Given an array of meeting time intervals intervals where intervals[i] = [starti, endi], return the minimum number of conference rooms required.

Example 1:

Input: intervals = [[0,30],[5,10],[15,20]]
Output: 2

Example 2:

Input: intervals = [[7,10],[2,4]]
Output: 1

Constraints:

  • 1 <= intervals.length <= 10^4
  • 0 <= starti < endi <= 10^6

Solution

Approach 1: Min Heap (Priority Queue)

The key insight is to track when rooms become available using a min heap of end times.

Implementation

import heapq

class Solution:
    def minMeetingRooms(self, intervals: List[List[int]]) -> int:
        if not intervals:
            return 0

        # Sort by start time
        intervals.sort(key=lambda x: x[0])

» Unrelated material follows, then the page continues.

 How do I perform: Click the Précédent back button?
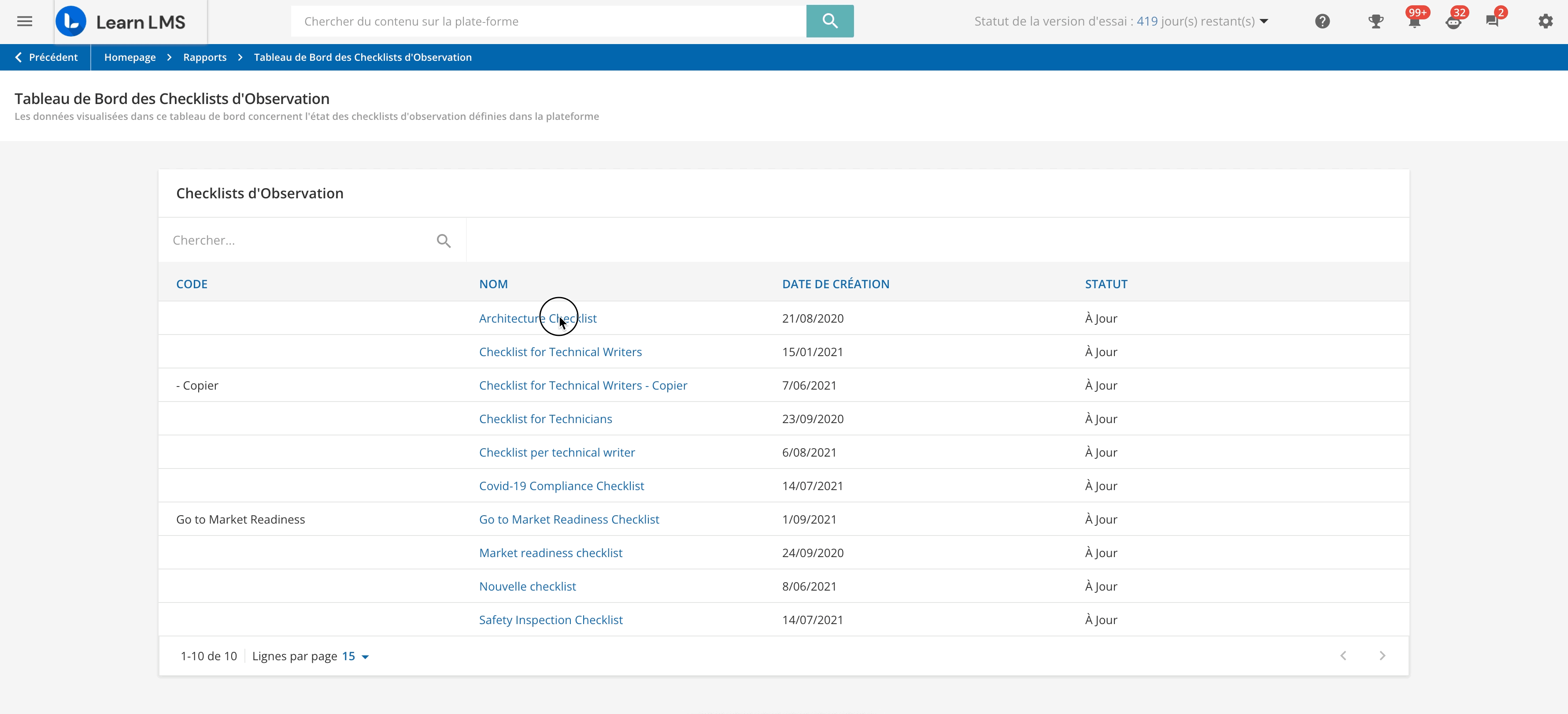click(46, 57)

        # Min heap to track end times of meetings
        rooms = []

        for interval in intervals:
            # If earliest ending meeting has finished, reuse that room
            if rooms and rooms[0] <= interval[0]:
                heapq.heappop(rooms)

            # Allocate room (add end time to heap)
            heapq.heappush(rooms, interval[1])

        return len(rooms)

Approach 2: Chronological Ordering (Two Pointers)

class Solution:
    def minMeetingRooms(self, intervals: List[List[int]]) -> int:
        if not intervals:
            return 0

        # Separate and sort start and end times
        start_times = sorted([i[0] for i in intervals])
        end_times = sorted([i[1] for i in intervals])

        rooms_needed = 0
        max_rooms = 0
        start_ptr = 0
        end_ptr = 0

        while start_ptr < len(intervals):
            # A meeting is starting
            if start_times[start_ptr] < end_times[end_ptr]:
                rooms_needed += 1
                max_rooms = max(max_rooms, rooms_needed)
                start_ptr += 1
            # A meeting is ending
            else:
                rooms_needed -= 1
                end_ptr += 1

        return max_rooms

Complexity Analysis

Min Heap Approach:

  • Time Complexity: O(n log n), where n is number of meetings. Sorting plus heap operations.
  • Space Complexity: O(n) for the heap in worst case (all meetings overlap).

Two Pointers Approach:

  • Time Complexity: O(n log n) for sorting.
  • Space Complexity: O(n) for the separate start and end arrays.

Key Insights

  1. Room Reuse: A room becomes available when a meeting ends. We can reuse it for the next meeting starting after that time.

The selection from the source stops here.